[Begin SOURCE]

Segmentation fault- strcat

Question

This is my code:

#include<stdio.h>
#include<stdlib.h>
#include<string.h>

void main(int arge, char *argv[])
{
    FILE *f1;
    char ch,*fn="~/lyrics/";
    strcat(fn,argv[1]);
    strcat(fn,".txt");
    if( (f1 = fopen(fn,"r"))==NULL )
    {
        printf("\nWrong filename\n%s not found",argv[1]);
        return;
    }
    while((ch=getw(f1))!=EOF)
    {
        printf("%c",ch);
    }
}

I compiled it using gcc -g -o file file.c and the compiler gave no error messages. But when I run it I get the error message:

Segmentation fault (core dumped)
Bad permissions for mapped region at address 0x8048659 at 0x402C36B: strcat 
(in /usr/lib/valgrind/vgpreload_memcheck-x86-linux.so) by 0x80484D6: main (lyrics.c:9)

Can anyone please help me?

@SuiciDoga: Please, what isn't working. And how does it fail? — alk, Mar 30 '16 at 14:18
You might want to read the answers below, which explain the issue with the question's code. @SuiciDoga — alk, Mar 30 '16 at 14:35

score 11 · Accepted Answer · answered Dec 16 '12 at 12:19

You don't have enough space in fn. By strcat'ing on to it you overwrite the end of its stack allocation and into the stack .. hence the segmentation fault.

You could try the following instead:

char fn[255];
strcpy( fn, "~/lyrics/" );
strcat( fn, argv[1] );
strcat( fn, ".txt" );

You just have to be sure that the whole path and filename can fit into 255 characters.

Alternatively you could do this:

char* fn = NULL;
int argvLen = strlen( argv[1] );
fn = malloc( 9 + argvLen + 4 + 1 ); // Add 1 for null terminator.
strcpy( fn, "~/lyrics/" );
strcat( fn, argv[1] );
strcat( fn, ".txt" );

And you have definitely allocated enough space for the string. Just don't forget to free it when you have finished with it!

[End SOURCE]
[Begin EXTRACTED INFORMATION]

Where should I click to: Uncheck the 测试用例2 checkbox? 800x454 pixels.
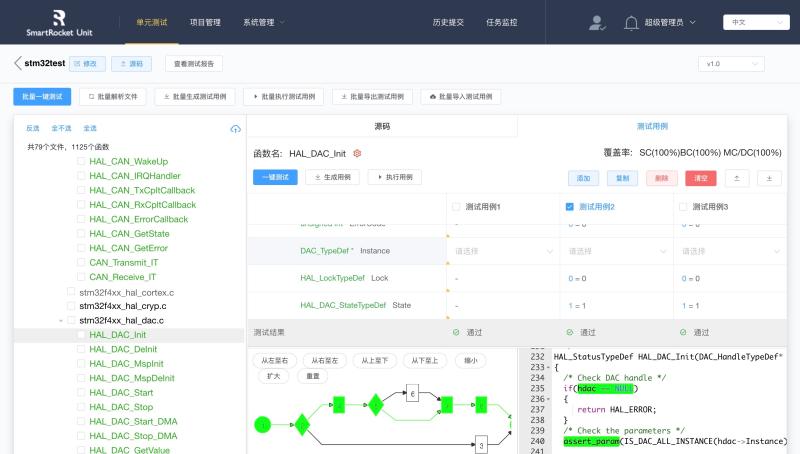[570, 207]
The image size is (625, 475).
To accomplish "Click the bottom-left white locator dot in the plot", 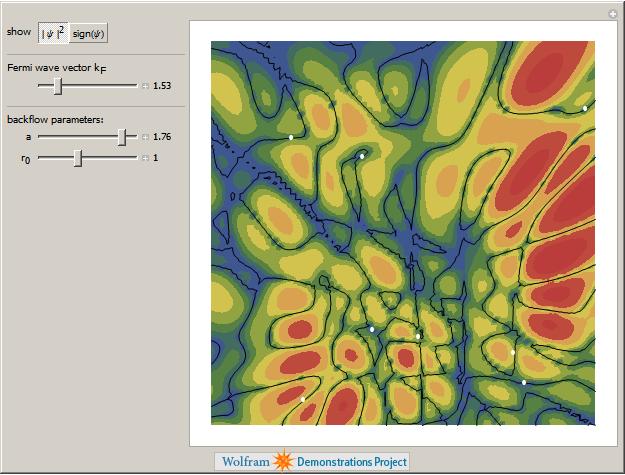I will tap(303, 400).
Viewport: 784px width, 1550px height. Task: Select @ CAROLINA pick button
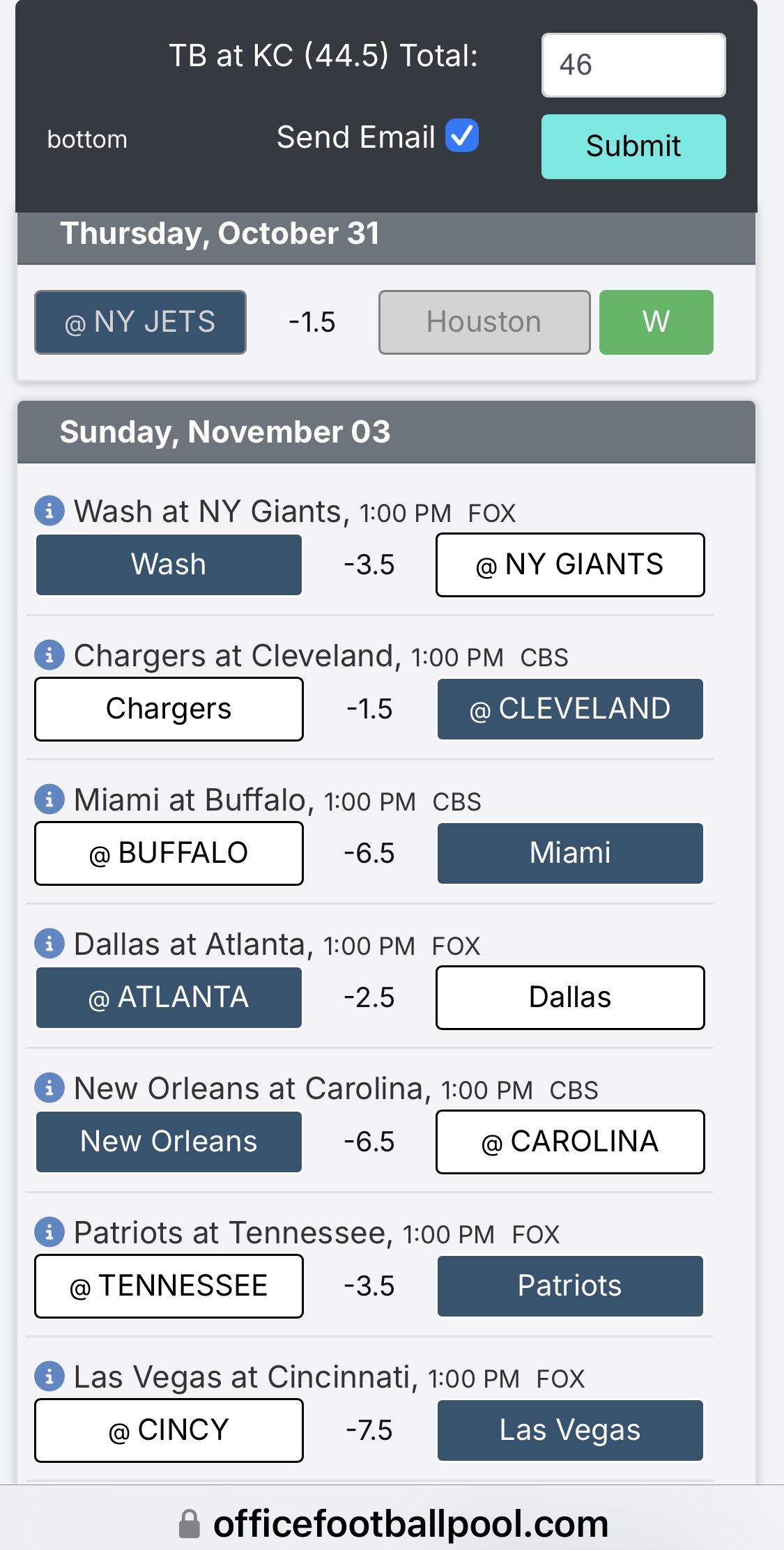[570, 1142]
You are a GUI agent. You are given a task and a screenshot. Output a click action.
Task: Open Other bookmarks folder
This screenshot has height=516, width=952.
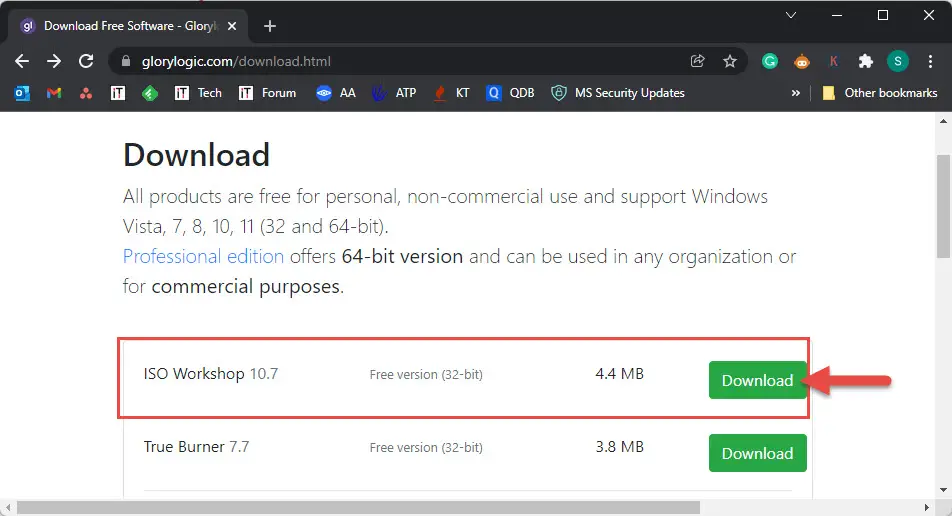(879, 93)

[End EXTRACTED INFORMATION]

_TASK TO COMPLETE:_ Extend the thread on the strcat segmentation fault, beginning right after its final sentence.

_RESULT FOR THIS EXERCISE:_
Your answer is misleading to not say wrong. This "*You don't have enough space in fn.*" is **not** the root cause of the segmenation violation. The root-cause is that you cannot copy memory to a read-only memory location, which `fn` points to, as `"~/lyrics/"` is a string literal which cannot be overwritten. — alk, Jan 16 '15 at 20:15

score 6 · Answer 2 · answered Dec 16 '12 at 12:19

6

char *fn = "~/lyrics/";

Because fn could point on a string in read-only memory, you should declare fn as pointer to const char.

const char *fn = "~/lyrics/";

Then you can see there are some errors. Here is a better solution:

char fn[MAX_SIZE] = "~/lyrics/";

Here MAX_SIZE shall be the sum of the size of "~/lyrics/", the maximum length of argv[1] and the length of ".txt".

answered Dec 16 '12 at 12:19

md5

23,373
3
44
93

Take care that `MAX_SIZE` provides room for the `0`-terminator, a C-"string" relies on. The `sizeof` `"~/lyrics/"` is 8 for the characters plus 1 for the `0`-terminator. – alk Jan 16 '15 at 20:16

score 1 · Answer 3 · answered Dec 16 '12 at 12:26

This approach is not portable.

If using glibc you also might call asprintf() which just allocates as much memory as you need.

#include <stdio.h>

...

char * pFn = NULL;

if (-1 == asprintf(&pFn, "~/lyrics/%s.txt", argv+1);
{
  perror("asprintf()");
}
else
{
  ... /* use pFn */
}

free(pFn);

...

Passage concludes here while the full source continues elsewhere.